Task requirements: Copy the lines of the entries exactly, from the opening one to the one holding "[Pinterest] (281, 208)", and leave out everything after.

┌──

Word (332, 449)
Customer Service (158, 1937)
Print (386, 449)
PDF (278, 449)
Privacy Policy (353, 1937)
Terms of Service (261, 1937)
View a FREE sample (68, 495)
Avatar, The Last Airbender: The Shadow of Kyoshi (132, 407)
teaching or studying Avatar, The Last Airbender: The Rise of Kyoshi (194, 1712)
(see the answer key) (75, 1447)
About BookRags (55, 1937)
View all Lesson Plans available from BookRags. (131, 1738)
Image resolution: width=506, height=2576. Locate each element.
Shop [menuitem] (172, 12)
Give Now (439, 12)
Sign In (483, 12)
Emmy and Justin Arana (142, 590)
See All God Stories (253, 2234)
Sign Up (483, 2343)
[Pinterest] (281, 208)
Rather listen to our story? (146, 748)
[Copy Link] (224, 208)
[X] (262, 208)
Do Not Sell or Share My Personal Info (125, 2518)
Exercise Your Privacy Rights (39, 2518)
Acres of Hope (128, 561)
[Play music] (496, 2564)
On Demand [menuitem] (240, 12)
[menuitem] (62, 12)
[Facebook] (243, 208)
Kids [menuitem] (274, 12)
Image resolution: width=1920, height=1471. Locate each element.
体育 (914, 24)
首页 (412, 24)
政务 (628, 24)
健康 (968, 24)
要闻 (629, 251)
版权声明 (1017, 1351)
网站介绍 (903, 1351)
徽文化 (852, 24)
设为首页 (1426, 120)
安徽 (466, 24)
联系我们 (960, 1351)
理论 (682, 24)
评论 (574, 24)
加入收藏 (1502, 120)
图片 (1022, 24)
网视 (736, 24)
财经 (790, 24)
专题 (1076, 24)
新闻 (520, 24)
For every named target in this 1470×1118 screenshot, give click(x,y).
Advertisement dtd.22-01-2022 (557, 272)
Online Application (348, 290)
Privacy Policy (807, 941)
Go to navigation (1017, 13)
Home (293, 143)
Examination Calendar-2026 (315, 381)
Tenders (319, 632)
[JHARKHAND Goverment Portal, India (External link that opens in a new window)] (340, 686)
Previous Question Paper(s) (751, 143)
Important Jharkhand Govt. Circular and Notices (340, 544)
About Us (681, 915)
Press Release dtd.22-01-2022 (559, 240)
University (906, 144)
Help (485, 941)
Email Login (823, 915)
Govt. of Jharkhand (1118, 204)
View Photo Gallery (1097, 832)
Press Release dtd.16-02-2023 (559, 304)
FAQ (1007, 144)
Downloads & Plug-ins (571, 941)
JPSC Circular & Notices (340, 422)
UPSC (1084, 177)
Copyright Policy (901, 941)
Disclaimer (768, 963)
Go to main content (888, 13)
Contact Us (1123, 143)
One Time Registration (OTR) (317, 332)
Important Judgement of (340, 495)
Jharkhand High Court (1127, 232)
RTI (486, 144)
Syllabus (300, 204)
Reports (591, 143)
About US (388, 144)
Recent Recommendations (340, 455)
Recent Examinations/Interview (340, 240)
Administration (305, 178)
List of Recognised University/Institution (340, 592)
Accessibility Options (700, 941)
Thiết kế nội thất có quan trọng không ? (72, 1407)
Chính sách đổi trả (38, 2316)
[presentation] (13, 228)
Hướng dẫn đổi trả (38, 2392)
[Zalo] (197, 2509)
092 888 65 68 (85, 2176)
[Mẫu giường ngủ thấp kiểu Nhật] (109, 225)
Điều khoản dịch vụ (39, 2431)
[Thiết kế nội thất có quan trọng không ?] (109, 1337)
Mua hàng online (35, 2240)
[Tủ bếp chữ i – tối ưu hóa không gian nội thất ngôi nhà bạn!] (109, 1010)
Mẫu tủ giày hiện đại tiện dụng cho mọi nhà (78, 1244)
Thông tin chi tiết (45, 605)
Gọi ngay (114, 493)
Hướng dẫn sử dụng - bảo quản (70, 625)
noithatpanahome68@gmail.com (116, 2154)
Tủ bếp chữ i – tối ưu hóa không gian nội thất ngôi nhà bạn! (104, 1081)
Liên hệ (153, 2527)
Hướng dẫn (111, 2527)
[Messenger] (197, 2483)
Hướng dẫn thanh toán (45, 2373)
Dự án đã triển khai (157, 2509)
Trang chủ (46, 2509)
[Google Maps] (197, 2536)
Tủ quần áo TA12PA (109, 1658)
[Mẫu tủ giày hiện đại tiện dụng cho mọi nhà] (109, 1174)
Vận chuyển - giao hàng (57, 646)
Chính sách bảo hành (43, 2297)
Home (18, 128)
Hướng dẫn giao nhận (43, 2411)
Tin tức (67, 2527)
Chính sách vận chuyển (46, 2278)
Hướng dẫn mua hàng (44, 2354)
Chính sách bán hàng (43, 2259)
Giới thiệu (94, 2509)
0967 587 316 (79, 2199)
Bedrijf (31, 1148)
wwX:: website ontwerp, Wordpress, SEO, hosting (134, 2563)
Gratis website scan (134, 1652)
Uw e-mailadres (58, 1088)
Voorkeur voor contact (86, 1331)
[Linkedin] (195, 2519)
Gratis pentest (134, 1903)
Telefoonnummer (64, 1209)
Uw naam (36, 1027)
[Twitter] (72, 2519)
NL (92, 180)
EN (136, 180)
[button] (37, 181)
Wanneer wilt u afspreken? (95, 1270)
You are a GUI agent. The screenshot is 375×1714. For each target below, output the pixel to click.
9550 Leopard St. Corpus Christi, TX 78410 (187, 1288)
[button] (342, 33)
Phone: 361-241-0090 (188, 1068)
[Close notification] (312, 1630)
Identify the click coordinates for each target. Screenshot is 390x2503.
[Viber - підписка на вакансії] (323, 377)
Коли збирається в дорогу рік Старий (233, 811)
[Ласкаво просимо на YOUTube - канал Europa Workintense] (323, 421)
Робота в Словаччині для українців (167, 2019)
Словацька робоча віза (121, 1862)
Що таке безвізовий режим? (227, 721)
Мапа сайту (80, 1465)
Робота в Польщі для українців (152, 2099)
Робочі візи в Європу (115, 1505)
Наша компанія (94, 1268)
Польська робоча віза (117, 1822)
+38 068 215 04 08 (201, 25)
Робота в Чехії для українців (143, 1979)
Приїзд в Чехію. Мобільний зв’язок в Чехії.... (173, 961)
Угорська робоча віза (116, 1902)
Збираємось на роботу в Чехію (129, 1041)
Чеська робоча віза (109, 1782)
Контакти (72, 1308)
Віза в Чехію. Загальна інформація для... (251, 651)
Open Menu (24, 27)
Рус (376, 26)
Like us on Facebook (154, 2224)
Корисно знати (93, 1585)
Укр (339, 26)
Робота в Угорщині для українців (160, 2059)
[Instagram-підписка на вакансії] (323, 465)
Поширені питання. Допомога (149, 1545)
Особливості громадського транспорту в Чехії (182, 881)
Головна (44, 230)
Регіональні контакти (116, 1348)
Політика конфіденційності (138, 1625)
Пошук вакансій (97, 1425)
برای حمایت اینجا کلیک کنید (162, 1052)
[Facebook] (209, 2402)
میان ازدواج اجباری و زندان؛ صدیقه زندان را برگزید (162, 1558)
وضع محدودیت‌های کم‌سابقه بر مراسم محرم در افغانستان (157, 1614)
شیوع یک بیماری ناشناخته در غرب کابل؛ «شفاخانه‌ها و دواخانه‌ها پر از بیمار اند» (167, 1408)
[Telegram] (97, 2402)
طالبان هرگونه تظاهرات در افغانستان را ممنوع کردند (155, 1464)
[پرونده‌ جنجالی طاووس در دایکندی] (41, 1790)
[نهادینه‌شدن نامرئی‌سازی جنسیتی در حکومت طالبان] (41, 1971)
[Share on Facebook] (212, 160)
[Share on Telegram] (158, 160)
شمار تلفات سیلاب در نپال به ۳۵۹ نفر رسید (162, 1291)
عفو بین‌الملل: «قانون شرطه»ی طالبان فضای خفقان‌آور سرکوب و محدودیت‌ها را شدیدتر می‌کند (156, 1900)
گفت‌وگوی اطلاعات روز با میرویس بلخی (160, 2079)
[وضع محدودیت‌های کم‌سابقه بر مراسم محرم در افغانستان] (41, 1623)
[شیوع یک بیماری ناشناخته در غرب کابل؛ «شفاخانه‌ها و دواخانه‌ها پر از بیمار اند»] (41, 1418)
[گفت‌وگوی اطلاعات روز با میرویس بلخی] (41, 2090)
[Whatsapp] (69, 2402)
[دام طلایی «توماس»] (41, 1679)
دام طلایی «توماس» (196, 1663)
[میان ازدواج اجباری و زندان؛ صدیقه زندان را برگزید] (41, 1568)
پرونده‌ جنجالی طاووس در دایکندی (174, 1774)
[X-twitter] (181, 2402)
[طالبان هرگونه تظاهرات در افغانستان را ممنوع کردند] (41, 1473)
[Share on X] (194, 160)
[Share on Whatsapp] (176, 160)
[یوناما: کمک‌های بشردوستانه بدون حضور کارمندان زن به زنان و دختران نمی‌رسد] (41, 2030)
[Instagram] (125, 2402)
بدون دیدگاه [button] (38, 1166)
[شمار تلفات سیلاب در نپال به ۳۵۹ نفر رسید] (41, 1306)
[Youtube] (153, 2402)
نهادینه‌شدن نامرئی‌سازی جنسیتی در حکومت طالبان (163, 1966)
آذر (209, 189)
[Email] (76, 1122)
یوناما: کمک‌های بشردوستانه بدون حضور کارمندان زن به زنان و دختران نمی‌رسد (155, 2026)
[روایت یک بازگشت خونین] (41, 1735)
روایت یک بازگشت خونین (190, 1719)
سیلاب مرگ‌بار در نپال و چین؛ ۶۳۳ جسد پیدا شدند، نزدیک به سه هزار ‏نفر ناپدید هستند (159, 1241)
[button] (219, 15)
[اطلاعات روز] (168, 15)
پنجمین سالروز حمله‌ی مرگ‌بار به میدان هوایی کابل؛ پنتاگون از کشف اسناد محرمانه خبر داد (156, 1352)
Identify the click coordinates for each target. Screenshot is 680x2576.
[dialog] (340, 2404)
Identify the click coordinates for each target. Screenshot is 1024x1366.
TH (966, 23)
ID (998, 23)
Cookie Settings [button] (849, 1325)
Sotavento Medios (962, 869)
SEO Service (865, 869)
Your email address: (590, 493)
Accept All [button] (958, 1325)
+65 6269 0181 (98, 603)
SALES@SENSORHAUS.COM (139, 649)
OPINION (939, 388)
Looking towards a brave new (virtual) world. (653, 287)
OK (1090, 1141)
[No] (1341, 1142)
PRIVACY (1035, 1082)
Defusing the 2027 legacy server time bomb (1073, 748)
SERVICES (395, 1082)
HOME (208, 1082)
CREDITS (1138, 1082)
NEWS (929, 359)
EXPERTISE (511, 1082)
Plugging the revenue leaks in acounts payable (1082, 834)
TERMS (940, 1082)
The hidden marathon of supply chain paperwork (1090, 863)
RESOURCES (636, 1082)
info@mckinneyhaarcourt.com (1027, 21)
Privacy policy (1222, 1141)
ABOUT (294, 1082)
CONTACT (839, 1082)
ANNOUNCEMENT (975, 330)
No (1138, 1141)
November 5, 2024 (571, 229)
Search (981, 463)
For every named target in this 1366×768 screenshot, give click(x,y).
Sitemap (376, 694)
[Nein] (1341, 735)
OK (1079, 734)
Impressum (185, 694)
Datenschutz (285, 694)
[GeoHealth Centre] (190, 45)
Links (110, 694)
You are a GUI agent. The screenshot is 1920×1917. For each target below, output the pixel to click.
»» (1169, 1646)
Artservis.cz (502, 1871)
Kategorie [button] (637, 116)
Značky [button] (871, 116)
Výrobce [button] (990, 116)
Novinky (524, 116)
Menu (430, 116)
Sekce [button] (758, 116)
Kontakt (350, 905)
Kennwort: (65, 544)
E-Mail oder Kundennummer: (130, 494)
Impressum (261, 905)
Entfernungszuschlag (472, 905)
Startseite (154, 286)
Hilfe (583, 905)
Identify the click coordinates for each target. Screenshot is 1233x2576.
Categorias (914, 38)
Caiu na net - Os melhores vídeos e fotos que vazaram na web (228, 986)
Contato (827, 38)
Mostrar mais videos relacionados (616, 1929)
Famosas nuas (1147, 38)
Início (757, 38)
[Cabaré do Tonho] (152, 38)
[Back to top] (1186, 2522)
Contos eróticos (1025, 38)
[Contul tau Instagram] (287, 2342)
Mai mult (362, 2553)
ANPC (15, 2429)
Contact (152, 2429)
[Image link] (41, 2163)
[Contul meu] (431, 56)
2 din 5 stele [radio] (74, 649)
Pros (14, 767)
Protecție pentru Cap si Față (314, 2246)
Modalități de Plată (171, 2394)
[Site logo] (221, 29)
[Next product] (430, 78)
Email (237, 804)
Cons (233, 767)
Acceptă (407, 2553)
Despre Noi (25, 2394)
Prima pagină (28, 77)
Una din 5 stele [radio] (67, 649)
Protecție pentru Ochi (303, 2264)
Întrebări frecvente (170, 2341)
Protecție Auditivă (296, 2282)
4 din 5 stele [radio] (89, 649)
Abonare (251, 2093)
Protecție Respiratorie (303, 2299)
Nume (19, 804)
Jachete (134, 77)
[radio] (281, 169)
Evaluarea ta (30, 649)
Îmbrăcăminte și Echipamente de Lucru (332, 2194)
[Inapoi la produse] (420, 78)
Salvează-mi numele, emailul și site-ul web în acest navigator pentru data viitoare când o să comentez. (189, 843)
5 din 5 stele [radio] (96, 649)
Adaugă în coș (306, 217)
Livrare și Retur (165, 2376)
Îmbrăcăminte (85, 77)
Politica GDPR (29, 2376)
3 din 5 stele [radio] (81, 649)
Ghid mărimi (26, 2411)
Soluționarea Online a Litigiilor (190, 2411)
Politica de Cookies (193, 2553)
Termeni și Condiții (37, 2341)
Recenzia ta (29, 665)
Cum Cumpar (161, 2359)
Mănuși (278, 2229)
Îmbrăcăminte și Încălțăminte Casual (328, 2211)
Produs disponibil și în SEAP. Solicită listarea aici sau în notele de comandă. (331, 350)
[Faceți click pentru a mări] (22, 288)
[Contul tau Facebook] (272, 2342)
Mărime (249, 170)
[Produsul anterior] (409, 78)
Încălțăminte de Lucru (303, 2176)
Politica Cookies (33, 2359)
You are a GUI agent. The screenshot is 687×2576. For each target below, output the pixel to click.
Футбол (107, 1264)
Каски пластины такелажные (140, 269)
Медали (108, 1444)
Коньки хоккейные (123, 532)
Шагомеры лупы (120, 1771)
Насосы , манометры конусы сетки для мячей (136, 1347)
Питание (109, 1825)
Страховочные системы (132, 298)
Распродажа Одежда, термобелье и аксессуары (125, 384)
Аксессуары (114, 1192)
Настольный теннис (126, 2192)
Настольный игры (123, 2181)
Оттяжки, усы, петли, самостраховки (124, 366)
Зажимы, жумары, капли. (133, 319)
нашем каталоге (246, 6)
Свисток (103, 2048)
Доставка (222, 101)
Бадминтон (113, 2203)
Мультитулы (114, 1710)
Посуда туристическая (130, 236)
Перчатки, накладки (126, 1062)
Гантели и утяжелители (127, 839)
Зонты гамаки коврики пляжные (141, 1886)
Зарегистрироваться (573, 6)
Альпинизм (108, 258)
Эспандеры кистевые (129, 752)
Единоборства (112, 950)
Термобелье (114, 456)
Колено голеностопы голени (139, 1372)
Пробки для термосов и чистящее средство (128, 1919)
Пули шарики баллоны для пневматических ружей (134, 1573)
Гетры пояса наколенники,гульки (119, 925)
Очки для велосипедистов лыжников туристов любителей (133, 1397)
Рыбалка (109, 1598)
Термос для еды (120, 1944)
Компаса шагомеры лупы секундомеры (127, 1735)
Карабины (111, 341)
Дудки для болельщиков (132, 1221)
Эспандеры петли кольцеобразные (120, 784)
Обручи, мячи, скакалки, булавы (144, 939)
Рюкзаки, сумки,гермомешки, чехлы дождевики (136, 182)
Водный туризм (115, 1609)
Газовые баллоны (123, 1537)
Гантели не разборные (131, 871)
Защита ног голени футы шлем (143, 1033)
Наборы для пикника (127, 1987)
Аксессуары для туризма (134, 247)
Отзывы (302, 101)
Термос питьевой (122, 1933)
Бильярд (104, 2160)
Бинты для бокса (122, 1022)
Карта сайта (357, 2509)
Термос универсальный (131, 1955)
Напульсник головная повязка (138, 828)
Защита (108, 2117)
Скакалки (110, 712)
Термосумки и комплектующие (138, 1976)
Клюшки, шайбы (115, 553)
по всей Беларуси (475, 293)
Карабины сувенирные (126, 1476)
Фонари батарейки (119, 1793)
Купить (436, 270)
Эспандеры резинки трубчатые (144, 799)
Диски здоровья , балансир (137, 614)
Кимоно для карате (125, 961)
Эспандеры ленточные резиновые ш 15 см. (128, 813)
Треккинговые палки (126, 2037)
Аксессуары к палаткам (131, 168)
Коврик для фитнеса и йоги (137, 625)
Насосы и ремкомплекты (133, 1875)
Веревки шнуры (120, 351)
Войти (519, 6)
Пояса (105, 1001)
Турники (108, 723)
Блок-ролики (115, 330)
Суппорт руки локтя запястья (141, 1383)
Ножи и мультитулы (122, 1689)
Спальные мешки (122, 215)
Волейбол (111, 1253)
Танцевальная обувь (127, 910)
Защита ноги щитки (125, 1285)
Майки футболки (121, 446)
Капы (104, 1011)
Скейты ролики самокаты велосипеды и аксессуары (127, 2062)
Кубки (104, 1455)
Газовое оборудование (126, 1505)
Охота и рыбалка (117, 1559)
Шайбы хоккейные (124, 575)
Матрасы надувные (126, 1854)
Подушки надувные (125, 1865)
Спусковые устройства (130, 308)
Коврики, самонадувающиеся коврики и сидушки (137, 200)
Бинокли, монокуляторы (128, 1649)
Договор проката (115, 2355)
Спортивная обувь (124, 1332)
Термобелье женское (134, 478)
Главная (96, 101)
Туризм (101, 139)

└──

Answer for this exercise:
Word (332, 449)
Customer Service (158, 1937)
Print (386, 449)
PDF (278, 449)
Privacy Policy (353, 1937)
Terms of Service (261, 1937)
View a FREE sample (68, 495)
Avatar, The Last Airbender: The Shadow of Kyoshi (132, 407)
teaching or studying Avatar, The Last Airbender: The Rise of Kyoshi (194, 1712)
(see the answer key) (75, 1447)
About BookRags (55, 1937)
View all Lesson Plans available from BookRags. (131, 1738)
Image resolution: width=506, height=2576. Locate each element.
Shop [menuitem] (172, 12)
Give Now (439, 12)
Sign In (483, 12)
Emmy and Justin Arana (142, 590)
See All God Stories (253, 2234)
Sign Up (483, 2343)
[Pinterest] (281, 208)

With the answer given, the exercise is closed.